═══ Input data

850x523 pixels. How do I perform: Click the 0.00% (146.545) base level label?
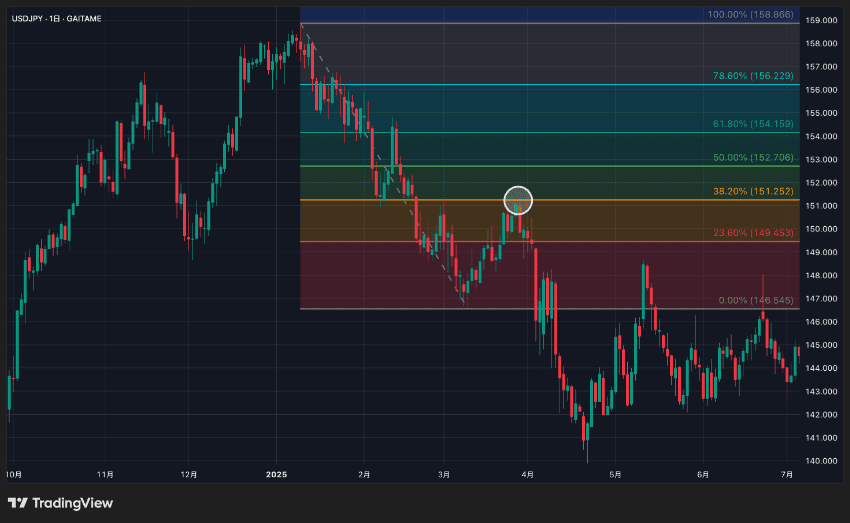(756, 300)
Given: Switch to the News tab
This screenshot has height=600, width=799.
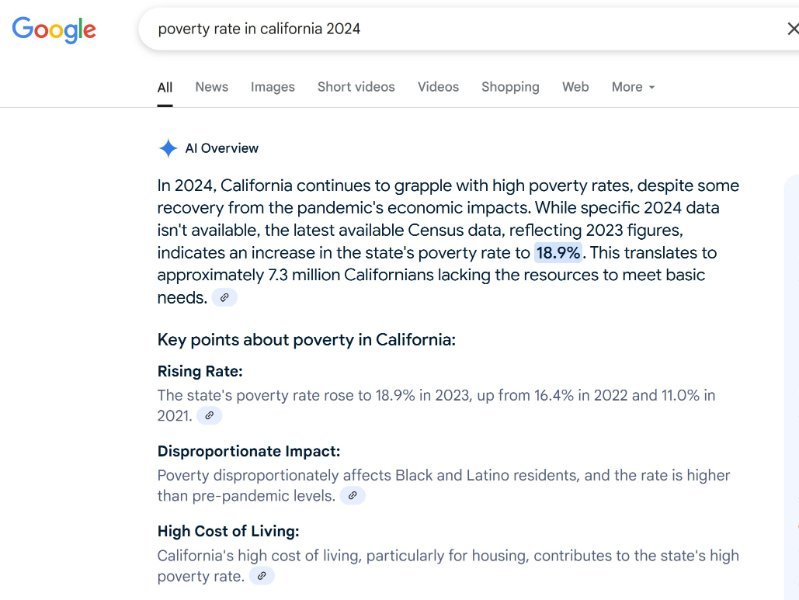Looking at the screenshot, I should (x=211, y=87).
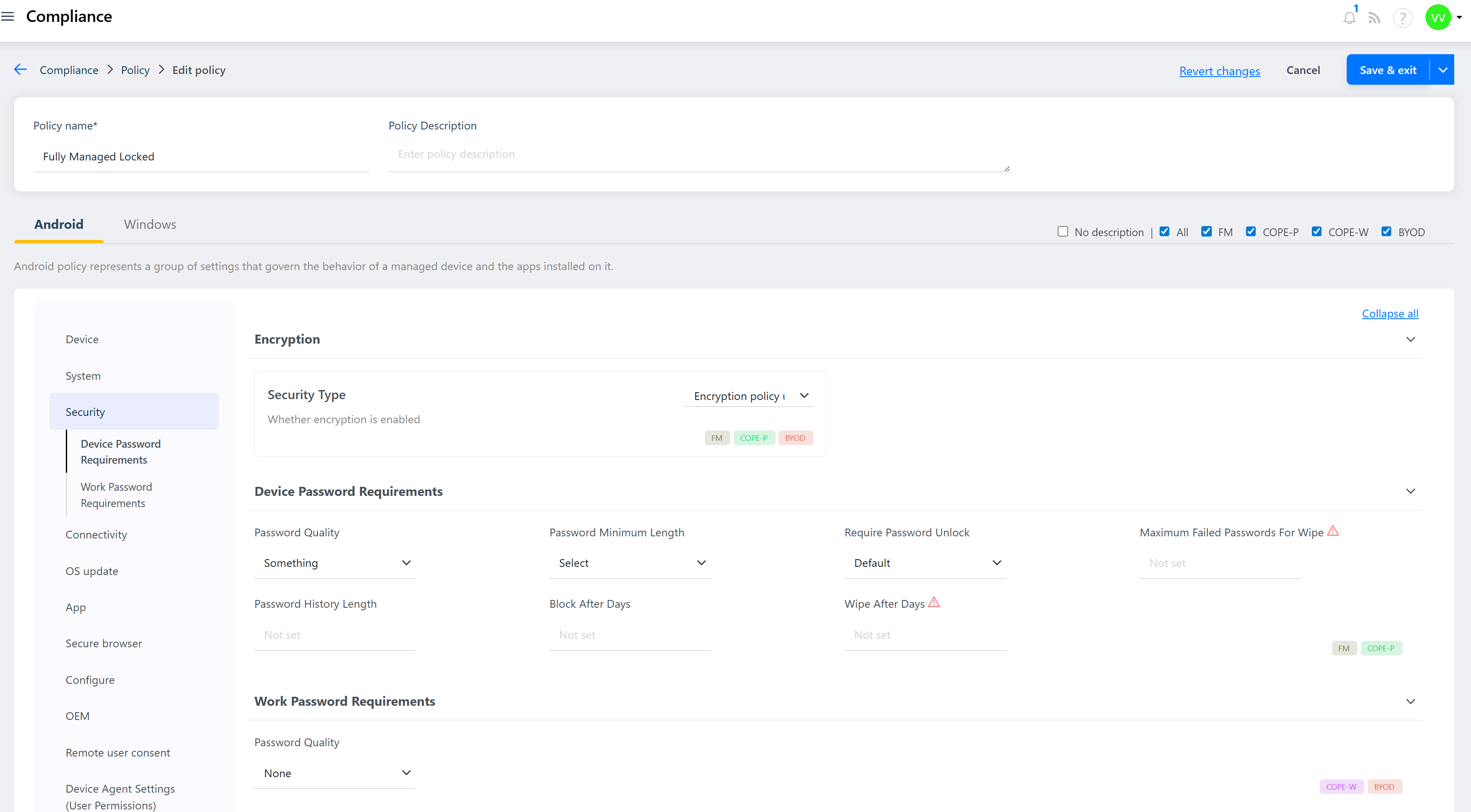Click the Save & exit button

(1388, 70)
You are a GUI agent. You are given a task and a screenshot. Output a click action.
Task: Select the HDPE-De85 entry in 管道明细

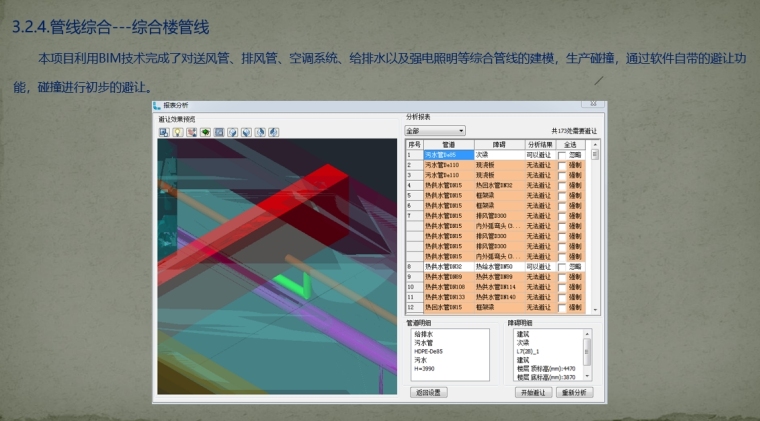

══════

Stated goal. Turn all the lines above into a Markdown table with the columns "No." and "Text", skipping blank lines and leaving out the pictures.

Solution for this problem.
| No. | Text |
|---|---|
| 1 | 850x523 pixels. How do I perform: Click the 0.00% (146.545) base level label? |
| 2 | (756, 300) |
| 3 | Given: Switch to the News tab |
| 4 | This screenshot has height=600, width=799. |
| 5 | Looking at the screenshot, I should (x=211, y=87). |
| 6 | Click the Save & exit button |
| 7 | (1388, 70) |
| 8 | You are a GUI agent. You are given a task and a screenshot. Output a click action. |
| 9 | Task: Select the HDPE-De85 entry in 管道明细 |